Node.js Redis and BullMQ Tutorial
Build a reliable background job system in Node.js using Redis and BullMQ, with queues, workers, retries, and scheduled jobs.
What you'll learn
- ✓Why background jobs need a queue
- ✓How BullMQ uses Redis
- ✓Producers and workers
- ✓Retries and backoff
- ✓Scheduling recurring work
Prerequisites
- •Node.js basics
- •A running Redis instance
What and Why
Some work has no business happening inside an HTTP request: sending emails, generating PDFs, calling slow third-party APIs, resizing uploads. If you do it inline, your users wait, and a failure tears down the whole response. The fix is a background job queue.
BullMQ is a Node.js job queue built on Redis. It stores jobs in Redis lists and sorted sets, hands them out to worker processes, and handles retries, delays, priorities, and concurrency. You get durability, observability, and horizontal scaling without writing your own state machine.
Mental Model
There are three roles. Producers add jobs to a queue. Workers pull jobs and execute them. Redis is the shared state where jobs live between the two. Producers and workers do not know about each other; they only know the queue name.
Each job has a name, a payload, and options like attempts, backoff, and delay. BullMQ guarantees that a job is delivered to exactly one worker at a time, retries on failure, and surfaces final failures into a dead-letter-style failed set you can inspect.
Hands-on Example
A queue that sends welcome emails with retries.
// queue.js
import { Queue } from 'bullmq';
export const emailQueue = new Queue('emails', {
connection: { host: '127.0.0.1', port: 6379 },
});
// producer.js
import { emailQueue } from './queue.js';
await emailQueue.add(
'welcome',
{ userId: 42, to: 'a@example.com' },
{ attempts: 5, backoff: { type: 'exponential', delay: 1000 } },
);
// worker.js
import { Worker } from 'bullmq';
new Worker(
'emails',
async (job) => {
if (job.name === 'welcome') {
await sendWelcome(job.data);
}
},
{ connection: { host: '127.0.0.1', port: 6379 }, concurrency: 10 },
);
Run the worker in its own process. Crash it, restart it, and the queue picks up where it left off because Redis is the source of truth.
Producer --add--> [ Queue in Redis ]
|
+---------------+----------------+
| | |
v v v
Worker A Worker B Worker C
|
success / fail -> Redis (completed / failed sets) Common Pitfalls
Sharing one Redis connection across producers and workers without maxRetriesPerRequest: null causes BullMQ to throw on reconnects. Read the BullMQ Redis options once and apply them everywhere.
Doing slow CPU work inside a worker blocks its event loop and starves other jobs. Either lower the worker concurrency or move CPU work into worker threads.
Forgetting idempotency leads to duplicate side effects when a job retries. Always design job handlers so running them twice with the same payload is safe, often by keying off an idempotencyKey you store in your database.
Not setting removeOnComplete and removeOnFail leaves Redis growing forever. Cap completed and failed history to something reasonable like a few thousand entries.
Practical Tips
Use one queue per job family rather than one big queue with branching logic. Smaller queues are easier to monitor and scale independently.
Set sensible defaults on the queue: attempts, backoff, removeOnComplete. Producers should override only when they really need to.
Add a separate worker process per queue type. That way a slow PDF worker cannot starve fast email workers, and you can scale each pool independently.
Use BullMQ’s QueueEvents to emit metrics on completed, failed, and stalled jobs.

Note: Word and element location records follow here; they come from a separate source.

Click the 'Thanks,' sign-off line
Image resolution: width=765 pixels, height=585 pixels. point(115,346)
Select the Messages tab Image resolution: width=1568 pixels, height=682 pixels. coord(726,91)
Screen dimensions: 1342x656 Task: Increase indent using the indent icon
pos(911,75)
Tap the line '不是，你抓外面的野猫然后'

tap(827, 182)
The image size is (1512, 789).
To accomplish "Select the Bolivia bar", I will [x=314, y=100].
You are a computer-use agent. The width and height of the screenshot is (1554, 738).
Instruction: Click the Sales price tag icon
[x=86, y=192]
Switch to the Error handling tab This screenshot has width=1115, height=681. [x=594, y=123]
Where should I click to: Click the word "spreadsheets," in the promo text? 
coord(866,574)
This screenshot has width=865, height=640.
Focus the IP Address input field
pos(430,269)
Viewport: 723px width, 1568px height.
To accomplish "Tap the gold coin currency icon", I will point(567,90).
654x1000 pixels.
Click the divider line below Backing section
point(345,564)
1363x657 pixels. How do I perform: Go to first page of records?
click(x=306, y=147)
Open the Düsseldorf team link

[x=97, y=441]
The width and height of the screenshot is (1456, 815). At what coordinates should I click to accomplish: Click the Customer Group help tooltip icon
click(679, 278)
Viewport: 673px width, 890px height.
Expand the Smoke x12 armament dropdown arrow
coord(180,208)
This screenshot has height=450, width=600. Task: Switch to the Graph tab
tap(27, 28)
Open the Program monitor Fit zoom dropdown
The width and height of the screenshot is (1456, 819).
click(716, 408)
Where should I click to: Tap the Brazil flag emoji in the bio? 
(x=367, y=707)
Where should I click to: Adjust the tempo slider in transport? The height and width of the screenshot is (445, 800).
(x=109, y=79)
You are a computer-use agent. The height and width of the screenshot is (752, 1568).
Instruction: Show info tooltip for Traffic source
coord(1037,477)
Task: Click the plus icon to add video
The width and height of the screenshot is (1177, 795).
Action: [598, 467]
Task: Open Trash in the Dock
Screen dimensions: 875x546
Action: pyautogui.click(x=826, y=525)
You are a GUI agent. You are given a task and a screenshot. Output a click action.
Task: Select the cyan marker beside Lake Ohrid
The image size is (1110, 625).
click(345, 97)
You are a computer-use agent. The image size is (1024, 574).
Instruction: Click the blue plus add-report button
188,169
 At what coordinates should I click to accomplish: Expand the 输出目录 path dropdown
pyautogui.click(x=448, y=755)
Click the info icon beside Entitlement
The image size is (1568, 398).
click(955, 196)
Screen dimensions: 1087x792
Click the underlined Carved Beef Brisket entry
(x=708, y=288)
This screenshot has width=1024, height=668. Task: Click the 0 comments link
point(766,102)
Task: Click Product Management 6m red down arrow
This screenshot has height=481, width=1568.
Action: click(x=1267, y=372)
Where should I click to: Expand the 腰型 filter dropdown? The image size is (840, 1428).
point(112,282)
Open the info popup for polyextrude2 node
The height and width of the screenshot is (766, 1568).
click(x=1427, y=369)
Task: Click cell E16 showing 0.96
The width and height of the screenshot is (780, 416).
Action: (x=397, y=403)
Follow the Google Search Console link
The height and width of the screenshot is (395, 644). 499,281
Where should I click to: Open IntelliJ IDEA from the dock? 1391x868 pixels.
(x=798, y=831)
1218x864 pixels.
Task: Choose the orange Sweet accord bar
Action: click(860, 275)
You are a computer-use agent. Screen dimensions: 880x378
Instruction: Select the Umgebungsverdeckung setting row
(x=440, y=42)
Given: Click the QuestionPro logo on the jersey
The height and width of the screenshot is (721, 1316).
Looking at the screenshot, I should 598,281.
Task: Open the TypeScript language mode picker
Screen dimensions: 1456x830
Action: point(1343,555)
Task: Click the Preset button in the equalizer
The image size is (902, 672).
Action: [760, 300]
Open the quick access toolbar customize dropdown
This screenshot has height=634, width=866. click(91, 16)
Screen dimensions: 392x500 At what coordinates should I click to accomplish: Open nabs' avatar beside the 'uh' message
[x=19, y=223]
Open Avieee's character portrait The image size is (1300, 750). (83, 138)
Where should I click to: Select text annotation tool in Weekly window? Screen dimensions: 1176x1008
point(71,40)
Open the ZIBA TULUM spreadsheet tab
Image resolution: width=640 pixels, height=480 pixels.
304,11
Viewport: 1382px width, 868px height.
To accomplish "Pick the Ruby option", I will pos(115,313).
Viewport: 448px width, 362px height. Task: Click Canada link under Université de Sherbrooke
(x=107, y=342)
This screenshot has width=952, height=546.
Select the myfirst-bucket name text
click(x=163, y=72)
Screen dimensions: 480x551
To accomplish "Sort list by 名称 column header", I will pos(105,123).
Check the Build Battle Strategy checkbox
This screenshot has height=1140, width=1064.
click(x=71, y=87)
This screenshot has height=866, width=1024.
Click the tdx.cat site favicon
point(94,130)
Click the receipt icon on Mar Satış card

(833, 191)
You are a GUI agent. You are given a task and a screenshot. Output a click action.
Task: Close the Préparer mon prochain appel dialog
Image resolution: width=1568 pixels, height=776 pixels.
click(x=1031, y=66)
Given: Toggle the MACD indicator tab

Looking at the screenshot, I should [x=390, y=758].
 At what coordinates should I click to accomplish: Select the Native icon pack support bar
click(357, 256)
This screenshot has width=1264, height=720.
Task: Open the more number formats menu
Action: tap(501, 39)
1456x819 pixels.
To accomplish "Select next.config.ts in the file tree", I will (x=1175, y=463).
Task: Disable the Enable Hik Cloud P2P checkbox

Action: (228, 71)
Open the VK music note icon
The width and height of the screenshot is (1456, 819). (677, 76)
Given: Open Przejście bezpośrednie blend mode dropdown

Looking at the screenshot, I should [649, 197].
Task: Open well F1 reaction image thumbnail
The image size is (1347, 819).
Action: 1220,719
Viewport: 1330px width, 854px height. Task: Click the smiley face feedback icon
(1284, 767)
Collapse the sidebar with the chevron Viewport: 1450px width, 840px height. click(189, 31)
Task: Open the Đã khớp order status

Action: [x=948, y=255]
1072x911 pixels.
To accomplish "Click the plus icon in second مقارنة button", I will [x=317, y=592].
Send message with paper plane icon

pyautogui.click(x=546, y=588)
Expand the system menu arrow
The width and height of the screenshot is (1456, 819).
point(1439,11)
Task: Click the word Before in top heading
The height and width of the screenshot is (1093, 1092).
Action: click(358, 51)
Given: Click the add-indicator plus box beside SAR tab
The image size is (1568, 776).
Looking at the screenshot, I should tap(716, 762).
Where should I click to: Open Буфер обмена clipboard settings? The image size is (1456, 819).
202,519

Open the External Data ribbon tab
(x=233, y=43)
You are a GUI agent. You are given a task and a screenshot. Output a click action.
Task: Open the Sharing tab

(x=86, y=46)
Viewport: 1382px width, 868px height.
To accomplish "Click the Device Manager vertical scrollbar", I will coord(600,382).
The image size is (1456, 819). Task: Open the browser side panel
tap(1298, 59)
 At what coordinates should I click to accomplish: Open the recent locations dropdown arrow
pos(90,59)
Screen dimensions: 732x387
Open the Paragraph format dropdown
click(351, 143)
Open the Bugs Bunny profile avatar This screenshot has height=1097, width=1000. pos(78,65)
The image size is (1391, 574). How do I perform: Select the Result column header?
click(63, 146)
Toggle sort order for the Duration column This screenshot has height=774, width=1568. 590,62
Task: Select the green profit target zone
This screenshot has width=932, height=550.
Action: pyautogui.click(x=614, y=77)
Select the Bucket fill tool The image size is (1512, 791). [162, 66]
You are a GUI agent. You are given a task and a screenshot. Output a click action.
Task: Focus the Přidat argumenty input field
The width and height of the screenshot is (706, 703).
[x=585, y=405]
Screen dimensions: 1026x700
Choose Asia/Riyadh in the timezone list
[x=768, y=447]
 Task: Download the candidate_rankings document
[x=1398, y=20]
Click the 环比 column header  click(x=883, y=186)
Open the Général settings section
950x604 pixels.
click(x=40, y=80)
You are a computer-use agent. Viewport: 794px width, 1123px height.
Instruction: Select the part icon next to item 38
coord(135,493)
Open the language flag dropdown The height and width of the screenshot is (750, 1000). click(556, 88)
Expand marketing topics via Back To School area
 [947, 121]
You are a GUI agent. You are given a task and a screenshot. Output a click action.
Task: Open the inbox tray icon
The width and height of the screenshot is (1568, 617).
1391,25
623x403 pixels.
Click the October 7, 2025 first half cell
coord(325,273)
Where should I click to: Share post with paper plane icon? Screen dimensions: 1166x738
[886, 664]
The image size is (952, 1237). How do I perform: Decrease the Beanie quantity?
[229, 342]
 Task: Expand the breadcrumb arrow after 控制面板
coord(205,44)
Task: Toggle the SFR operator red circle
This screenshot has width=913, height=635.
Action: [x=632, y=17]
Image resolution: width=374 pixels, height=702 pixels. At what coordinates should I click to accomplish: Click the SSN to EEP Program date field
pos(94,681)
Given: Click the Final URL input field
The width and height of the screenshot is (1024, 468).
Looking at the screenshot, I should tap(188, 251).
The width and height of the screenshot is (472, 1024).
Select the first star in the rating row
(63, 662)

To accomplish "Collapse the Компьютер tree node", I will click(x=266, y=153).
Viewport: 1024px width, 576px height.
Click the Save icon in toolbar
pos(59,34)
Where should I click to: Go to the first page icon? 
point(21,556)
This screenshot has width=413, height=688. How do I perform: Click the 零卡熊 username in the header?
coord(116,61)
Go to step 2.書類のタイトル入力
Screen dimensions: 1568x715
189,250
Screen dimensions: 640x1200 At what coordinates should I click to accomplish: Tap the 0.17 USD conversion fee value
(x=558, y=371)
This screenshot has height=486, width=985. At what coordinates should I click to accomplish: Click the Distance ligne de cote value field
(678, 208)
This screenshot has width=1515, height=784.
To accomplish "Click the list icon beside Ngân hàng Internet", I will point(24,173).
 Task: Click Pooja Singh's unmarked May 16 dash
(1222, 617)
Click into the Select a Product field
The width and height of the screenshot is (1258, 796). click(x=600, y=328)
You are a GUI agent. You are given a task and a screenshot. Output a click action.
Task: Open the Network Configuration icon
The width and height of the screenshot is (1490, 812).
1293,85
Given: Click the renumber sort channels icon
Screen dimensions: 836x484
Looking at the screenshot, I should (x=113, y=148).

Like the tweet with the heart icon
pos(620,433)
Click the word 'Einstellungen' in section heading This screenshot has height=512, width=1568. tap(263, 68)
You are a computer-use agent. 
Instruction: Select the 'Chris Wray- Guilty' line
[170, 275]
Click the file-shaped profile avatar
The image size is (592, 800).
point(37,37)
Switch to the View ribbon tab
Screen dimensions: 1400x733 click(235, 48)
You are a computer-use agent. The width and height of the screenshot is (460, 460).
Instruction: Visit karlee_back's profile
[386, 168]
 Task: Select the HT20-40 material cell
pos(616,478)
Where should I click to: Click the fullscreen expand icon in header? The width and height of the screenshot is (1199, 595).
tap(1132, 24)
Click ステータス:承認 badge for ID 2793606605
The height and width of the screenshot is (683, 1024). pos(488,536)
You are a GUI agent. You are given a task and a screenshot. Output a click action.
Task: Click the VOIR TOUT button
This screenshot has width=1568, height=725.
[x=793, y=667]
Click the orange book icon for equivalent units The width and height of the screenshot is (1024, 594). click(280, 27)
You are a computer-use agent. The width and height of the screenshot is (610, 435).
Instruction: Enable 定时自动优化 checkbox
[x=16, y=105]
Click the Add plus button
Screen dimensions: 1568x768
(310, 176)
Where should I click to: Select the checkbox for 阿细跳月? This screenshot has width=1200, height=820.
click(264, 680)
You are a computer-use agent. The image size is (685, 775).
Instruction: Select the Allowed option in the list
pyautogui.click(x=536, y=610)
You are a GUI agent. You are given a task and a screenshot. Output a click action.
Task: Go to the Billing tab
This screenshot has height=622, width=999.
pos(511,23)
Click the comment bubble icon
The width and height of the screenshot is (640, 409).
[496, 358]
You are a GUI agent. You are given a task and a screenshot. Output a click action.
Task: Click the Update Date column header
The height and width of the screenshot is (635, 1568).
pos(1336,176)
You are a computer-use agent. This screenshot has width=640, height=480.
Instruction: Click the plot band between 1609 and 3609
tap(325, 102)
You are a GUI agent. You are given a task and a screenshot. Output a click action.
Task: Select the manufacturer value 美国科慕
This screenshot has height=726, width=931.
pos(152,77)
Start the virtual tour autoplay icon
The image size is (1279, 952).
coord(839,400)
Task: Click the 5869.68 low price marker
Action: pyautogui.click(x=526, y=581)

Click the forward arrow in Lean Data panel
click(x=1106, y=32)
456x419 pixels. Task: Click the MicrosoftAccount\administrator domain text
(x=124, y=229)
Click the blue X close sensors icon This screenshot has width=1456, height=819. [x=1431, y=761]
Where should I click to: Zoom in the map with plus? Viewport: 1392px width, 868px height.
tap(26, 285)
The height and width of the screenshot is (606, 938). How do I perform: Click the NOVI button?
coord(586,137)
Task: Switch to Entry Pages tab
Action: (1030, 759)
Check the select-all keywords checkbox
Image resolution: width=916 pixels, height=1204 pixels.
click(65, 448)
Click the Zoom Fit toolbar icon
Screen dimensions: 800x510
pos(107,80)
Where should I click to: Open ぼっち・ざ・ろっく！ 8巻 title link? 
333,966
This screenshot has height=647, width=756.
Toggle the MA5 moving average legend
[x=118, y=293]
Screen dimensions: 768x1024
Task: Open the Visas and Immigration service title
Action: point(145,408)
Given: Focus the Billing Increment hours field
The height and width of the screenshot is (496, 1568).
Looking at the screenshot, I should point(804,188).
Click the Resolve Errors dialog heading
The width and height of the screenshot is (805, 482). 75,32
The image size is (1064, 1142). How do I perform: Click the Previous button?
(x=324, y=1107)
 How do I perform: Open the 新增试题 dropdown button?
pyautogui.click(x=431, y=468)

Pipe those to Prometheus or your dashboard so you see queue depth and failure rates at a glance.
For recurring jobs, use repeat with a cron expression. Avoid running cron in your application; the queue is the schedule of record.
Wrap-up
Redis plus BullMQ turns ad hoc background work into a real system with retries, scheduling, and visibility. Keep producers thin, workers idempotent, queues focused, and Redis well-tuned. With those pieces in place, you can move almost any slow work out of the request path and into a pipeline you can actually reason about.